If you are not yet familiar with the univarite TFC class, utfc, it is recommended you learn more about it via the univarite TFC notebook.

Consider the nonlinear ODE,

\[y_{xx}+y_x y = e^{-2x}\sin(x)\Big(\cos(x)-\sin(x)\Big)-2e^{-x}\cos(x),\]

where a subscript with respect to \(x\) denotes a derivative with respect to \(x\), subject to the boundary constraints

\[y(0) = 0 \quad \text{and} \quad y(\pi) = 0\]

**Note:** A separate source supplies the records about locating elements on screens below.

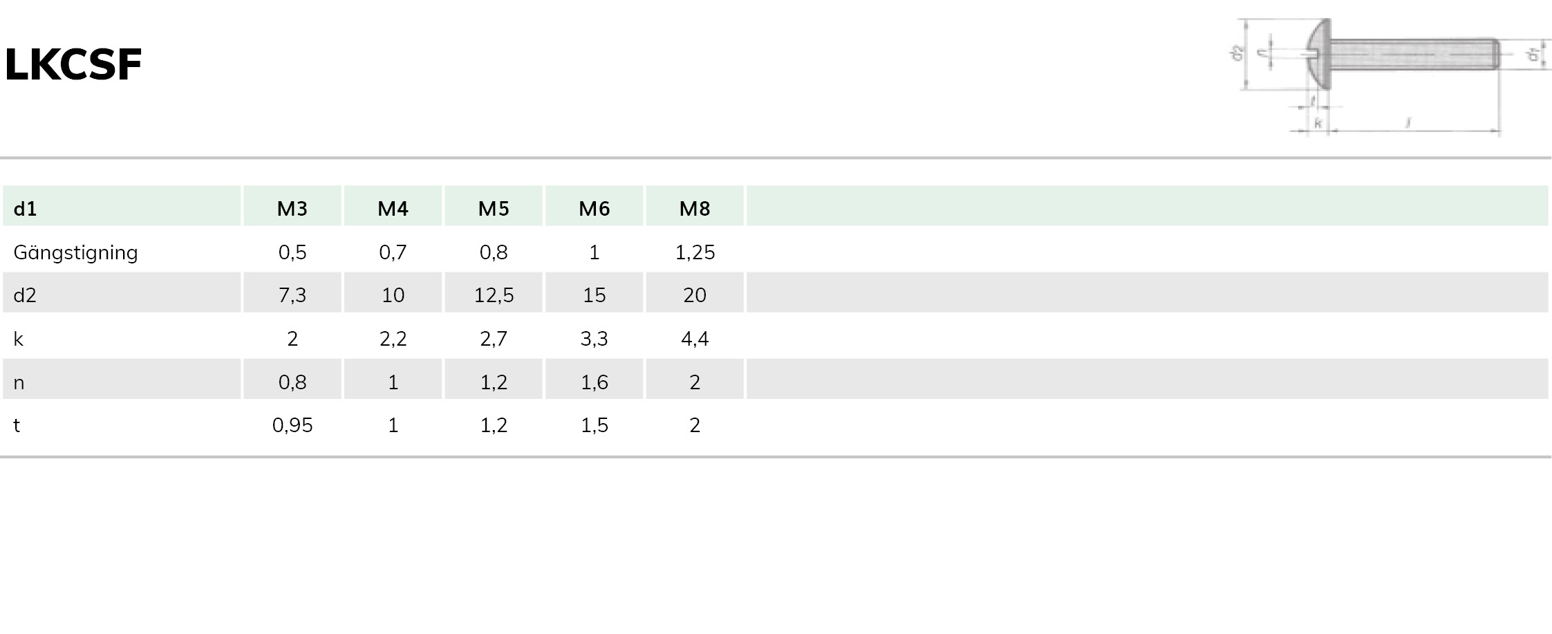Select the M3 column header
The image size is (1552, 634).
(x=292, y=208)
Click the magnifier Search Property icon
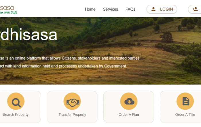 [16, 101]
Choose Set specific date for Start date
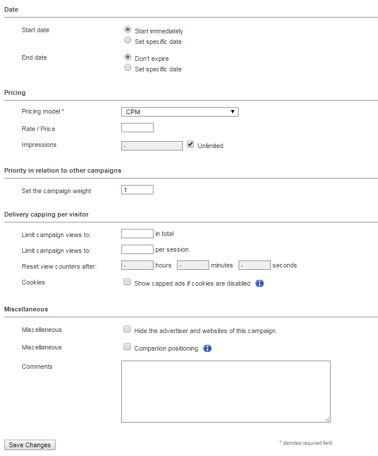Viewport: 378px width, 456px height. [x=128, y=40]
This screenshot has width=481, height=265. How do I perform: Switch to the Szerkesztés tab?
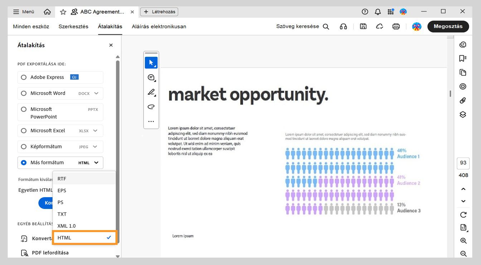(73, 26)
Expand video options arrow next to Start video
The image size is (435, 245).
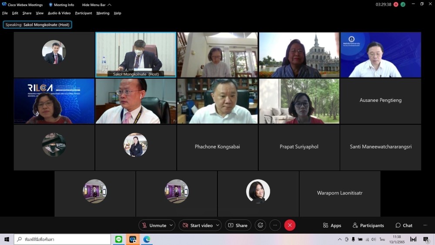tap(218, 225)
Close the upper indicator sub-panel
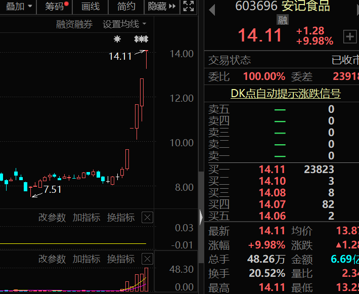This screenshot has width=359, height=294. click(x=147, y=218)
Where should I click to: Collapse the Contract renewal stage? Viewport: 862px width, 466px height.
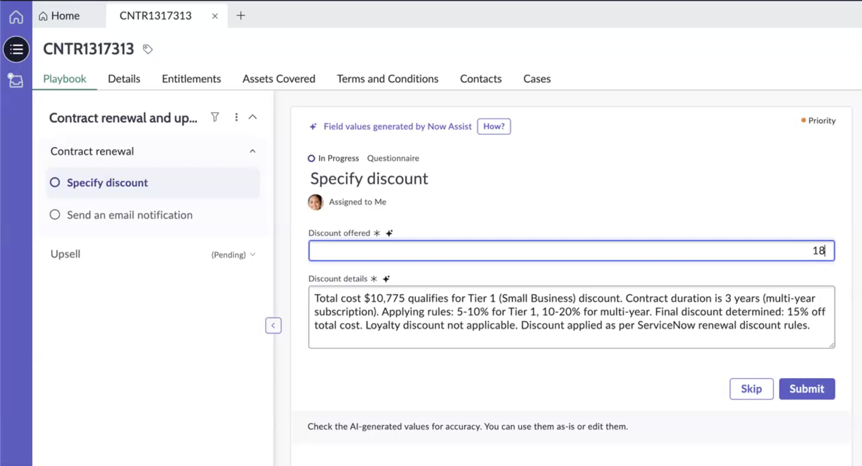click(253, 151)
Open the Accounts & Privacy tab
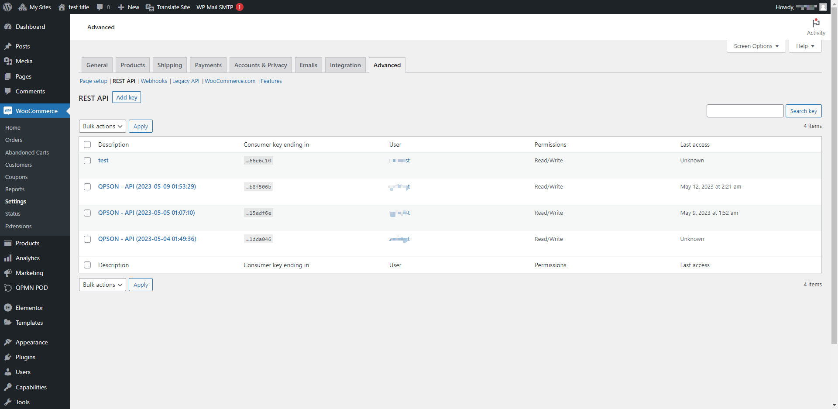Image resolution: width=838 pixels, height=409 pixels. tap(261, 65)
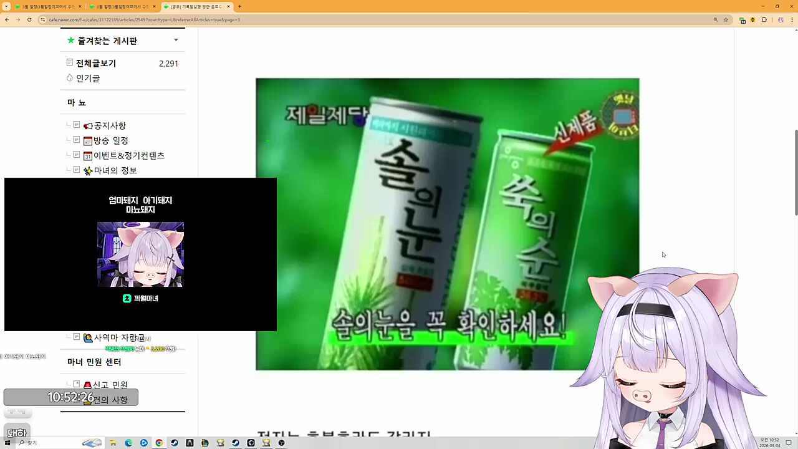Open 전체글보기 to view all posts
Viewport: 798px width, 449px height.
click(x=95, y=63)
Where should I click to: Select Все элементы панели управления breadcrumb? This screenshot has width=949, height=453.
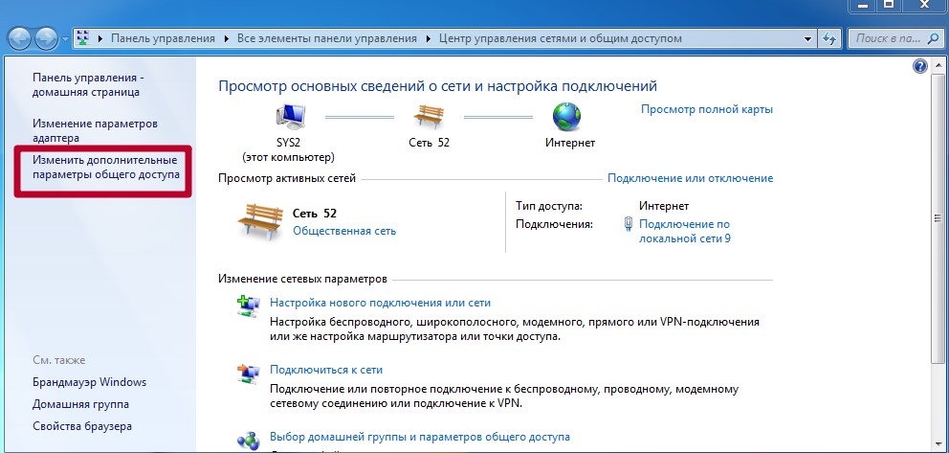click(327, 38)
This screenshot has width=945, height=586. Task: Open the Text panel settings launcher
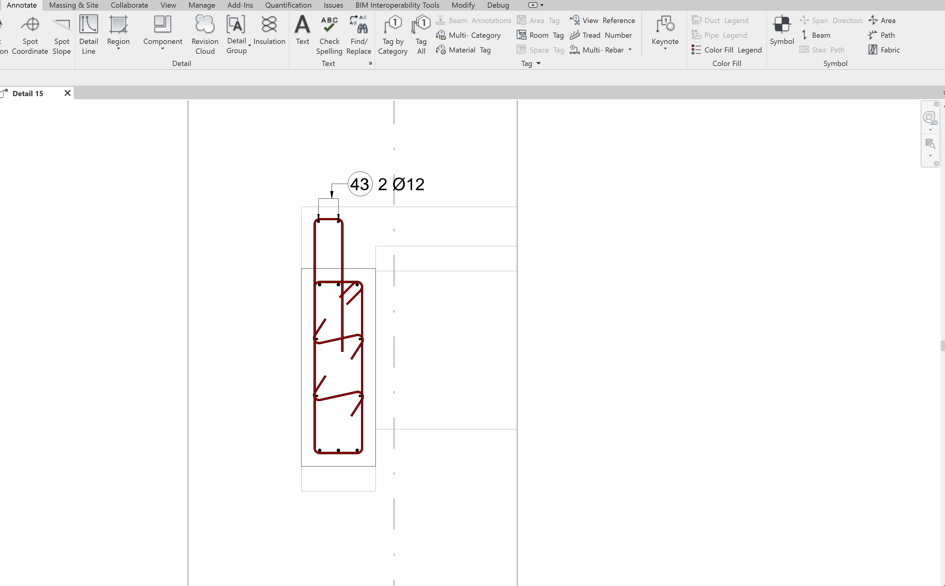point(370,63)
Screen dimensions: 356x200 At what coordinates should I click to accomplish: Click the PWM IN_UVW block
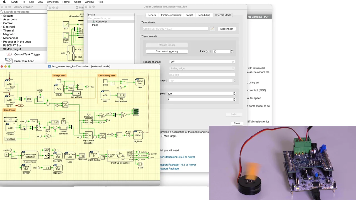[138, 135]
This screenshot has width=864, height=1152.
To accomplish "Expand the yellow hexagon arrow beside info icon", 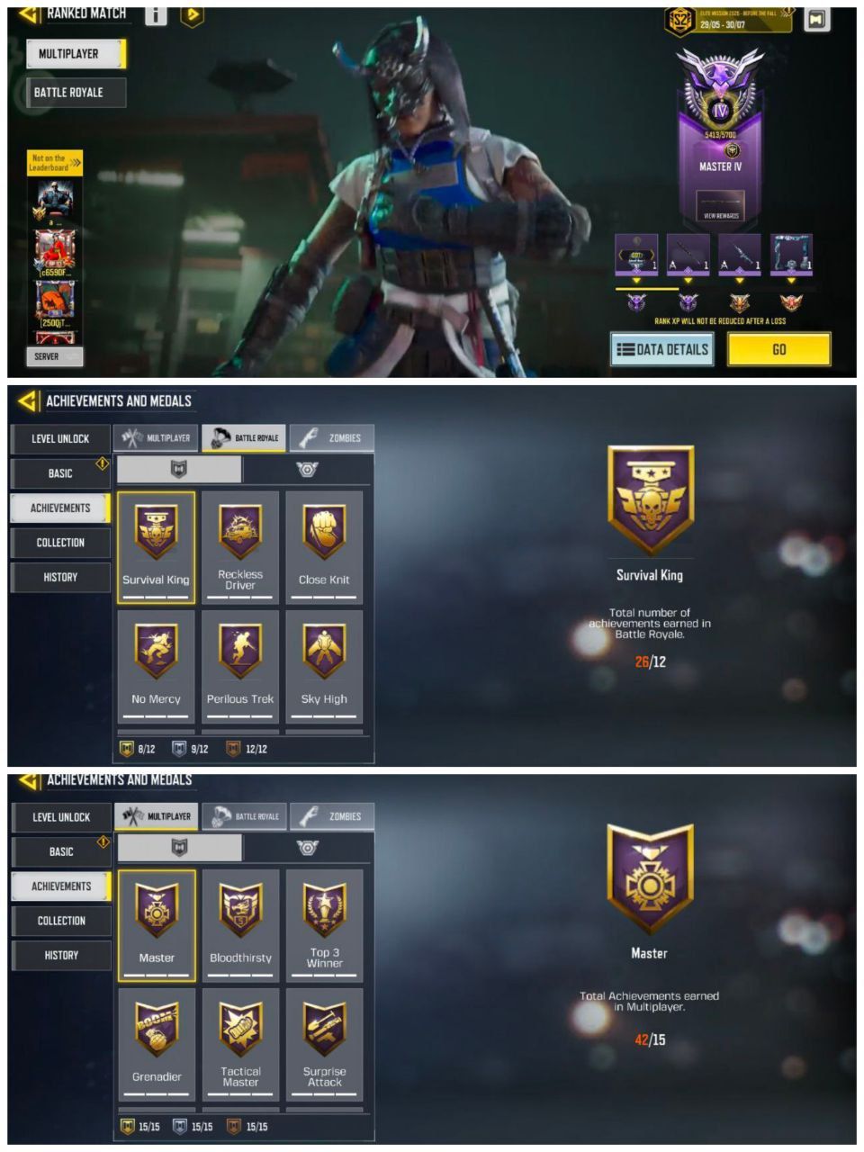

on the domain \(x\in[0,\pi]\). The analytical solution to this differential equation is:

\[y(x) = e^{-x} \sin(x).\]

To begin, let’s create the univariate TFC class and create the analytical solution so we can compare against it later.

[1]:

import jax.numpy as np
from tfc import utfc

# Create the univariate TFC class
N = 100 # Number of points in the domain
m = 30 # Degree of basis function expansion
nC = 2 # Indicates which basis functions need to be removed from the expansion

myTfc = utfc(N,nC,m,x0=0,xf=np.pi)

# Create the analytical solution
realSoln = lambda x: np.exp(-x)*np.sin(x)

Notice that \(nC = 2\) because the first two Chebyshev orthogonal polynomials will be linearly dependent to the support functions used to create the constrained expression. The remaining variables, \(N\) and \(m\), were chosen based on the author’s previous experience solving ODEs using TFC.

The next step is to develop the constrained expression,

\[y(x,g(x)) = g(x) - \frac{\pi-x}{\pi}g(0) - \frac{x}{\pi} g(\pi).\]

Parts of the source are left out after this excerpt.